T̩arafa ibn al-ʿAbd

T̩arafa ibn al-ʿAbd

T̩arafa (arabe : طرفة) est le nom donné à un poète antéislamique, auteur d’une Muʿallaqa. Son vrai nom est ʿAmr b. al-ʿAbd b. Sufyān b. Saʿd b. Mālik al-Bakrī al-Wā’ilī (arabe : عمرو بن العبد بن سفيان بن سعد أبو عمرو البكري الوائلي). Sa tribu, Qubay’a appartient aux Qays b. T̠aʿlaba qui sont eux-mêmes une subdivision des Bakr b. Wā’il. Il est issu d’une famille où la poésie tient un grand rôle, puisque sa sœur, Ḫirnīq, est connue pour avoir dit des vers et qu’il est apparenté aux poètes al-Muraqqiš l’Ancien, al-Muraqqiš le Jeune et al-Mutalammis.

Il serait né au Bahreïn et aurait vécu entre 543-569 environ d'après certaines sources, mais l'historicité de ce poète, comme celle de tous les poètes de l'antéislam, est sujette à caution. Comme le note J.E. Montgomery dans la deuxième édition de l'Encyclopédie de l'Islam, en évoquant les éléments biographiques qui nous sont parvenus sur le compte du poète: "On peut affirmer sans crainte de se tromper qu'aucun crédit historique ne doit être accordé à ces incidents, car ce sont tous des reconstructions basées sur - et parfois contenant des éléments tiré du - dīwān du poète."

Sommaire

Eléments de légende

Son père meurt alors qu'il est jeune ; il est alors élevé par ses oncles paternels, qui le négligent et le lèsent de ses droits. Il aime les plaisirs de la vie, et les scandales en résultant le forcent à quitter sa tribu. Il parcourt alors la péninsule et serait allé jusqu'en Abyssinie.

Il parvient à revenir chez les siens, provoque d'autres incidents, repart.

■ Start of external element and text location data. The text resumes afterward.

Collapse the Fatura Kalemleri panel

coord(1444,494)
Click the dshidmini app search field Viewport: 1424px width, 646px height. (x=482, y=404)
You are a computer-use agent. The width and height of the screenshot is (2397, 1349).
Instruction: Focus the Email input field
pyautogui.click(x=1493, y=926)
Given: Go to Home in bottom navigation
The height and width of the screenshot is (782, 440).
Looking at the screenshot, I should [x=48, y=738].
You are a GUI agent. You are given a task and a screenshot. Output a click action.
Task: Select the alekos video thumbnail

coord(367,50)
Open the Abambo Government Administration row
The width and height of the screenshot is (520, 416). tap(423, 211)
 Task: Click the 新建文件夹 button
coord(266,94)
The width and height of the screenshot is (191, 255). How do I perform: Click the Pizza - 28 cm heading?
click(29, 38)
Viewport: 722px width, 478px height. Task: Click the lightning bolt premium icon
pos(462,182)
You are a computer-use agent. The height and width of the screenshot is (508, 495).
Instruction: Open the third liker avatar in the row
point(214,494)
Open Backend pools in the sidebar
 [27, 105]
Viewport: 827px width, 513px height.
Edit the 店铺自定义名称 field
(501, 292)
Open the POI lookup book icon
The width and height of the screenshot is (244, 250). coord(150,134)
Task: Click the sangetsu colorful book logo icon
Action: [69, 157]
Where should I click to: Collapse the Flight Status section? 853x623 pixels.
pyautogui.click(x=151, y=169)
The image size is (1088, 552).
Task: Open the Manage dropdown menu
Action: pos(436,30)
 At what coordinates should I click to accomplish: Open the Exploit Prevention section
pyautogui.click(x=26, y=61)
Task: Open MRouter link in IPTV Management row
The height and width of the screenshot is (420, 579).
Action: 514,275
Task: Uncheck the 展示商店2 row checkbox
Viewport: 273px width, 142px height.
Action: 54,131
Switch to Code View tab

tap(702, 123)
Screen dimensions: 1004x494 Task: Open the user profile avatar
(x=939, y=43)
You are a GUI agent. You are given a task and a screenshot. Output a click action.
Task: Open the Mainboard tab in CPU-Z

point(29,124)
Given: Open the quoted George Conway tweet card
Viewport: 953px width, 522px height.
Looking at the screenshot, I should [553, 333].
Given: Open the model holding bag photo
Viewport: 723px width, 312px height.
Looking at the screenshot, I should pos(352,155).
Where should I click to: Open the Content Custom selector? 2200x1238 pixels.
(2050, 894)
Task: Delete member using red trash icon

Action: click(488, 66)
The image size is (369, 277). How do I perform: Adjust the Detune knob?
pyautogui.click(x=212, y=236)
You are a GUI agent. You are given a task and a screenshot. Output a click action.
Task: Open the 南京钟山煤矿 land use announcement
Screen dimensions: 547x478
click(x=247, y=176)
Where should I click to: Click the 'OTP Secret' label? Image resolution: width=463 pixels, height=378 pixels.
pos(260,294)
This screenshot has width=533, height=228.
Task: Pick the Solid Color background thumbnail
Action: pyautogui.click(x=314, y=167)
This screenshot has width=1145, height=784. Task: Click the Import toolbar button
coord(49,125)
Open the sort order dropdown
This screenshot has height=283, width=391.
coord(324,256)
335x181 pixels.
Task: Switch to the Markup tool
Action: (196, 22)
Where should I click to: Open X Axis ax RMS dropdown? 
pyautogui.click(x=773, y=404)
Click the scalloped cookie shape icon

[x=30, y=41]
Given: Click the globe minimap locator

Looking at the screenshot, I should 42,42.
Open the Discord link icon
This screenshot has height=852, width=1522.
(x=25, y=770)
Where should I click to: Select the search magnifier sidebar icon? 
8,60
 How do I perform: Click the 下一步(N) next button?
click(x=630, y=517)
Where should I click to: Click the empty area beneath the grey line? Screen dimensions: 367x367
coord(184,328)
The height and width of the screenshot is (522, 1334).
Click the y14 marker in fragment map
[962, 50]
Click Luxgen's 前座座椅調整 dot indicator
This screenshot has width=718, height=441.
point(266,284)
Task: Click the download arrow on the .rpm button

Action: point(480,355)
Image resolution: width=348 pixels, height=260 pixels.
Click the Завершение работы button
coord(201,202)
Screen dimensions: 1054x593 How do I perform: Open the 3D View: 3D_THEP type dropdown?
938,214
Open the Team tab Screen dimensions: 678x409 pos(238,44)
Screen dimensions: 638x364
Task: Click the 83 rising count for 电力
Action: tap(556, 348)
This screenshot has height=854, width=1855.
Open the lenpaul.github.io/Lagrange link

D’après Ibn Qutayba dans son livre la Poésie et les poètes[1], il serait mort à l’âge de 20 ans, après avoir offensé ʿAmr b. Hind, le roi d’al-H̩īra, par un vers désobligeant et, ajoute l’une des versions rapportées par Ibn Qutayba, parce qu’il aurait prononcé des vers galants à l’endroit de la sœur du roi. Ce dernier aurait donc remis deux lettres cachetées à T̩arafa et à son oncle al-Mutalammis et les aurait envoyés auprès de son représentant au Bahreïn afin qu’il leur remît une récompense. En chemin, pris de doute, al-Mutalammis prend connaissance de la lettre que lui a fait remettre le roi et découvre qu’elle contient l’ordre de le tuer. Il exhorte T̩arafa a ouvrir sa lettre, mais ce dernier s’y refuse. Arrivé auprès de représentant de ʿAmr, T̩arafa lui remet la missive. On lui offre alors du vin avant de lui trancher une artère du bras.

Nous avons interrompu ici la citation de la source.